I was reading this tweet run:
And it made me think of the time this month that there were reports of the 911 number in Toronto asking for call back numbers after a medical emergency. Even if overstated, it really does bring to light the key problem with telehealth -- that call center culture is famously customer-hostile.
A number of years back I had a problem with my cable company. Like many foolish persons, I called the cable company and spent 2 hours on hold. After I was told that nothing could be done, I asked if there was anybody I could speak with that had more authority to deal with the issues. I was then placed on hold again. Several hours later a message played saying that the call center was closing and disconnected me. This was an infuriating experience and there was simply no accountability even possible. So the next day I made the long trek to the customer service center, waited in line for about an hour, and then had the problem actually fixed. No part of this experience made me like the company more, but the call experience was terrible.
Recently, I have been constantly hearing "call volumes are unexpectedly high" recordings every time I call a place like a bank or the University travel agent. As a person who once worked in customer service telemarketing call volume forecasting, I even tried times and days that are notoriously light for call volume. No luck.
So the central challenge of telehealth is how to break with the cost-cutting culture that values customer wait times at zero (or even seems to see them as a good thing). You can only redirect from the Emergency Room via telehealth triage if it is relatively quick (let us say an hour, maximum). Because you get no triage credit at the ER for having called telehealth, so if the answer is "go to the ER" but you have lost 4 hours on the phone then that is going to quickly teach everyone not to call telehealth lines.
With pediatric ERs reporting wait times as long as 15 hours, you can see the value of telehealth if it can keep children out of the queue and free up capacity. But that really requires that it be agile (why wait 4 hours as a prelude to waiting 15) and able to do things like prescribe. I know that RSV is an atypically severe phase, but at some point the default needs to be that there are a lot of respiratory viruses running around and we should plan around that.

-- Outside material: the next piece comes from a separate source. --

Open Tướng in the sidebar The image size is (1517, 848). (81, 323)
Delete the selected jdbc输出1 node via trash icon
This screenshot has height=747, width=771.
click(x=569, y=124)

That gets me to my last pet peeve about telemedicine, which that you need to be able to provide helpful interventions. In a recent covid burst, I had a family member use a telemedicine provider to ask about paxlovid only to be told that it could not be prescribed by phone but that it required an in-person visit. Yes, the plan really was for the infectious person to sit in the waiting room of a walk-in clinic for hours so that the prescription could be written by a person able to see the patient. Now, whether or not treating covid with paxlovid was a good idea is a different question but the issue was that these policies make calling first seem like a bad plan, as you waited hours for an appointment making it much less likely that you can successfully get seen at a walk-in clinic with a time-sensitive health issue.
Which is the opposite of what you want people to do, frankly.
Without solving these cultural issues of how we treat in-calls and how we treat patients, we are not going to be able to really move the demand side for ERs.